**What is being asked**: Give the data again in full. Keep every line the same.

**Provided data**:
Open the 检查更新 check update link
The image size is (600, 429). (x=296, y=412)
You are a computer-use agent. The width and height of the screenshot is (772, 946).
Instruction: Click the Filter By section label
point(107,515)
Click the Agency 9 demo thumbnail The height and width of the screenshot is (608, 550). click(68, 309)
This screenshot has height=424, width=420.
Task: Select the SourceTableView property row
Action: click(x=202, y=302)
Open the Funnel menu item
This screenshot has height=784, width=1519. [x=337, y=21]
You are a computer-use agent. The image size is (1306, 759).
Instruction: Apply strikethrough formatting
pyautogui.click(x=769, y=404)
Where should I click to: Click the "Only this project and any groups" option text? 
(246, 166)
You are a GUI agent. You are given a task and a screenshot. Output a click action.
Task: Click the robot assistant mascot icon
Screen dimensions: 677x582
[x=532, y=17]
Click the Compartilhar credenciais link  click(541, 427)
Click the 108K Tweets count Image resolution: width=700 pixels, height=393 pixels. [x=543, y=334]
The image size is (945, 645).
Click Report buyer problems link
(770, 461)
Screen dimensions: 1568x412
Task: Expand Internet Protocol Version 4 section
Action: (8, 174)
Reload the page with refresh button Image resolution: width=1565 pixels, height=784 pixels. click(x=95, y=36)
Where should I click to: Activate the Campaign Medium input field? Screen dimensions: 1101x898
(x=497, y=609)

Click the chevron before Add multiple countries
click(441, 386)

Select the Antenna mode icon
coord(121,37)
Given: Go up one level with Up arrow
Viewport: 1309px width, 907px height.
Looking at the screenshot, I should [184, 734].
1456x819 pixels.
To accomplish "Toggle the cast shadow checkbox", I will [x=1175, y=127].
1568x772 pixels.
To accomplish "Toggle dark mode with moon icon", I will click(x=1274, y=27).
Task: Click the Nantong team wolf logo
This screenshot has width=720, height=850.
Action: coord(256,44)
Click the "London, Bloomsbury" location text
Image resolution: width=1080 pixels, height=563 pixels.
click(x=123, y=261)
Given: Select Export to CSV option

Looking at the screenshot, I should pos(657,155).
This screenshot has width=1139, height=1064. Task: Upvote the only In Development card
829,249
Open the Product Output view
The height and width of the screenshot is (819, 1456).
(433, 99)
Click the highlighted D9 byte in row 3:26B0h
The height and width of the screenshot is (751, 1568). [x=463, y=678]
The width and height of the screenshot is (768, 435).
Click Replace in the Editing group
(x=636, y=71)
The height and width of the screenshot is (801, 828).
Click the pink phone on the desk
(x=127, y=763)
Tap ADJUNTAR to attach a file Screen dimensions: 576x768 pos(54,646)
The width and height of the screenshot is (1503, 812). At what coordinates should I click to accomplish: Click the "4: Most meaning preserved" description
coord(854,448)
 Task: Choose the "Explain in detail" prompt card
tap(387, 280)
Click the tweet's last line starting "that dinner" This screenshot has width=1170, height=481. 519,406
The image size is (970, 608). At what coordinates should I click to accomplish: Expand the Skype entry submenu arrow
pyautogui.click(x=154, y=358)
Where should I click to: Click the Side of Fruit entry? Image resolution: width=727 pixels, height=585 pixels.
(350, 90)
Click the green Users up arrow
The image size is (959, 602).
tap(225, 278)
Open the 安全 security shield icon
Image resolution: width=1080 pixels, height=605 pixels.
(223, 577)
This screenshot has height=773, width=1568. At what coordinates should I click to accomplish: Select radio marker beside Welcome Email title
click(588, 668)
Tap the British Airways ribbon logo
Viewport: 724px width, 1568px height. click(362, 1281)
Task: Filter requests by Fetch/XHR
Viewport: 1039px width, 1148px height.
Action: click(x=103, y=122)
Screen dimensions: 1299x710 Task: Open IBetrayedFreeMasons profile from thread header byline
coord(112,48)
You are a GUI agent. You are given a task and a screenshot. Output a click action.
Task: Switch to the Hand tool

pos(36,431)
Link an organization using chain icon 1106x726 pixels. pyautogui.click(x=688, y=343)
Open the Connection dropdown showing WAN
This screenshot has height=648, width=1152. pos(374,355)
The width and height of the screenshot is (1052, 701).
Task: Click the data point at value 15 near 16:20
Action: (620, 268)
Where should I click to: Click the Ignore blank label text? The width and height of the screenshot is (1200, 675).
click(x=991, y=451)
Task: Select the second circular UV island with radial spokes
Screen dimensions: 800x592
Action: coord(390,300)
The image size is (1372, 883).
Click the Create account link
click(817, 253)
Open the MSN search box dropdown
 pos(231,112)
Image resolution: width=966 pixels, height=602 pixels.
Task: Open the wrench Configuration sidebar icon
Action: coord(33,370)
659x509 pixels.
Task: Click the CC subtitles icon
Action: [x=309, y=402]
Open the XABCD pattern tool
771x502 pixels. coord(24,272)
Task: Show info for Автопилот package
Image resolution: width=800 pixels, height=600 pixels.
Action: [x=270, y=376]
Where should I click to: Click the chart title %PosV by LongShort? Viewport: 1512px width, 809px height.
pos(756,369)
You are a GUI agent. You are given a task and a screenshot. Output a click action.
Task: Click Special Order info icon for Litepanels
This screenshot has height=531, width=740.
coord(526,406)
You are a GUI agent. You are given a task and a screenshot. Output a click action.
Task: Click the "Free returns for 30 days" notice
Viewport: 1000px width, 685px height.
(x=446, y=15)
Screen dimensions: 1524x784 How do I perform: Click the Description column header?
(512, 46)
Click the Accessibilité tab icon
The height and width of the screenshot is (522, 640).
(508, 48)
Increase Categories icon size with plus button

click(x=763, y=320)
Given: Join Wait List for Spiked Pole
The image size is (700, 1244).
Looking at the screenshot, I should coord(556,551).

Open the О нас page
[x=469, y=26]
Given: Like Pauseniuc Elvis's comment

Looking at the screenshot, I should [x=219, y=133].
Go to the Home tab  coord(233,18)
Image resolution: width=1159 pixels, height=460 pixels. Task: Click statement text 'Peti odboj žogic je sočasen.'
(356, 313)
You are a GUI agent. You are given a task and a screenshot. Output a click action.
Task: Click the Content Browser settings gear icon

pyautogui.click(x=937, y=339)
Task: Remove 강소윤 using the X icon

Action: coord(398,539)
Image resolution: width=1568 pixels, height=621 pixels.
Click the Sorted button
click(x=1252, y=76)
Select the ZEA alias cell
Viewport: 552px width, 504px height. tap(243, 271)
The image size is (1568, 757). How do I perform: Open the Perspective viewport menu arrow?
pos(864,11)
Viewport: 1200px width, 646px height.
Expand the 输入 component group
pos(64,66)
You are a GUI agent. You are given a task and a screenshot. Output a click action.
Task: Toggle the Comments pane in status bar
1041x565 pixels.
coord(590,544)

**Written response**:
Open the 检查更新 check update link
The image size is (600, 429). (x=296, y=412)
You are a computer-use agent. The width and height of the screenshot is (772, 946).
Instruction: Click the Filter By section label
point(107,515)
Click the Agency 9 demo thumbnail The height and width of the screenshot is (608, 550). click(68, 309)
This screenshot has height=424, width=420.
Task: Select the SourceTableView property row
Action: click(x=202, y=302)
Open the Funnel menu item
This screenshot has height=784, width=1519. [x=337, y=21]
You are a computer-use agent. The image size is (1306, 759).
Instruction: Apply strikethrough formatting
pyautogui.click(x=769, y=404)
Where should I click to: Click the "Only this project and any groups" option text? 
(246, 166)
You are a GUI agent. You are given a task and a screenshot. Output a click action.
Task: Click the robot assistant mascot icon
Screen dimensions: 677x582
[x=532, y=17]
Click the Compartilhar credenciais link  click(541, 427)
Click the 108K Tweets count Image resolution: width=700 pixels, height=393 pixels. [x=543, y=334]
The image size is (945, 645).
Click Report buyer problems link
(770, 461)
Screen dimensions: 1568x412
Task: Expand Internet Protocol Version 4 section
Action: (8, 174)
Reload the page with refresh button Image resolution: width=1565 pixels, height=784 pixels. click(x=95, y=36)
Where should I click to: Activate the Campaign Medium input field? Screen dimensions: 1101x898
(x=497, y=609)

Click the chevron before Add multiple countries
click(441, 386)

Select the Antenna mode icon
coord(121,37)
Given: Go up one level with Up arrow
Viewport: 1309px width, 907px height.
Looking at the screenshot, I should [184, 734].
1456x819 pixels.
To accomplish "Toggle the cast shadow checkbox", I will [x=1175, y=127].
1568x772 pixels.
To accomplish "Toggle dark mode with moon icon", I will click(x=1274, y=27).
Task: Click the Nantong team wolf logo
This screenshot has width=720, height=850.
Action: coord(256,44)
Click the "London, Bloomsbury" location text
Image resolution: width=1080 pixels, height=563 pixels.
click(x=123, y=261)
Given: Select Export to CSV option

Looking at the screenshot, I should pos(657,155).
This screenshot has width=1139, height=1064. Task: Upvote the only In Development card
829,249
Open the Product Output view
The height and width of the screenshot is (819, 1456).
(433, 99)
Click the highlighted D9 byte in row 3:26B0h
The height and width of the screenshot is (751, 1568). [x=463, y=678]
The width and height of the screenshot is (768, 435).
Click Replace in the Editing group
(x=636, y=71)
The height and width of the screenshot is (801, 828).
Click the pink phone on the desk
(x=127, y=763)
Tap ADJUNTAR to attach a file Screen dimensions: 576x768 pos(54,646)
The width and height of the screenshot is (1503, 812). At what coordinates should I click to accomplish: Click the "4: Most meaning preserved" description
coord(854,448)
 Task: Choose the "Explain in detail" prompt card
tap(387, 280)
Click the tweet's last line starting "that dinner" This screenshot has width=1170, height=481. 519,406
The image size is (970, 608). At what coordinates should I click to accomplish: Expand the Skype entry submenu arrow
pyautogui.click(x=154, y=358)
Where should I click to: Click the Side of Fruit entry? Image resolution: width=727 pixels, height=585 pixels.
(350, 90)
Click the green Users up arrow
The image size is (959, 602).
tap(225, 278)
Open the 安全 security shield icon
Image resolution: width=1080 pixels, height=605 pixels.
(223, 577)
This screenshot has height=773, width=1568. At what coordinates should I click to accomplish: Select radio marker beside Welcome Email title
click(588, 668)
Tap the British Airways ribbon logo
Viewport: 724px width, 1568px height. click(362, 1281)
Task: Filter requests by Fetch/XHR
Viewport: 1039px width, 1148px height.
Action: click(x=103, y=122)
Screen dimensions: 1299x710 Task: Open IBetrayedFreeMasons profile from thread header byline
coord(112,48)
You are a GUI agent. You are given a task and a screenshot. Output a click action.
Task: Switch to the Hand tool

pos(36,431)
Link an organization using chain icon 1106x726 pixels. pyautogui.click(x=688, y=343)
Open the Connection dropdown showing WAN
This screenshot has height=648, width=1152. pos(374,355)
The width and height of the screenshot is (1052, 701).
Task: Click the data point at value 15 near 16:20
Action: (620, 268)
Where should I click to: Click the Ignore blank label text? The width and height of the screenshot is (1200, 675).
click(x=991, y=451)
Task: Select the second circular UV island with radial spokes
Screen dimensions: 800x592
Action: coord(390,300)
The image size is (1372, 883).
Click the Create account link
click(817, 253)
Open the MSN search box dropdown
 pos(231,112)
Image resolution: width=966 pixels, height=602 pixels.
Task: Open the wrench Configuration sidebar icon
Action: coord(33,370)
659x509 pixels.
Task: Click the CC subtitles icon
Action: [x=309, y=402]
Open the XABCD pattern tool
771x502 pixels. coord(24,272)
Task: Show info for Автопилот package
Image resolution: width=800 pixels, height=600 pixels.
Action: [x=270, y=376]
Where should I click to: Click the chart title %PosV by LongShort? Viewport: 1512px width, 809px height.
pos(756,369)
You are a GUI agent. You are given a task and a screenshot. Output a click action.
Task: Click Special Order info icon for Litepanels
This screenshot has height=531, width=740.
coord(526,406)
You are a GUI agent. You are given a task and a screenshot. Output a click action.
Task: Click the "Free returns for 30 days" notice
Viewport: 1000px width, 685px height.
(x=446, y=15)
Screen dimensions: 1524x784 How do I perform: Click the Description column header?
(512, 46)
Click the Accessibilité tab icon
The height and width of the screenshot is (522, 640).
(508, 48)
Increase Categories icon size with plus button

click(x=763, y=320)
Given: Join Wait List for Spiked Pole
The image size is (700, 1244).
Looking at the screenshot, I should coord(556,551).

Open the О нас page
[x=469, y=26]
Given: Like Pauseniuc Elvis's comment

Looking at the screenshot, I should [x=219, y=133].
Go to the Home tab  coord(233,18)
Image resolution: width=1159 pixels, height=460 pixels. Task: Click statement text 'Peti odboj žogic je sočasen.'
(356, 313)
You are a GUI agent. You are given a task and a screenshot. Output a click action.
Task: Click the Content Browser settings gear icon

pyautogui.click(x=937, y=339)
Task: Remove 강소윤 using the X icon

Action: coord(398,539)
Image resolution: width=1568 pixels, height=621 pixels.
Click the Sorted button
click(x=1252, y=76)
Select the ZEA alias cell
Viewport: 552px width, 504px height. tap(243, 271)
The image size is (1568, 757). How do I perform: Open the Perspective viewport menu arrow?
pos(864,11)
Viewport: 1200px width, 646px height.
Expand the 输入 component group
pos(64,66)
You are a GUI agent. You are given a task and a screenshot. Output a click action.
Task: Toggle the Comments pane in status bar
1041x565 pixels.
coord(590,544)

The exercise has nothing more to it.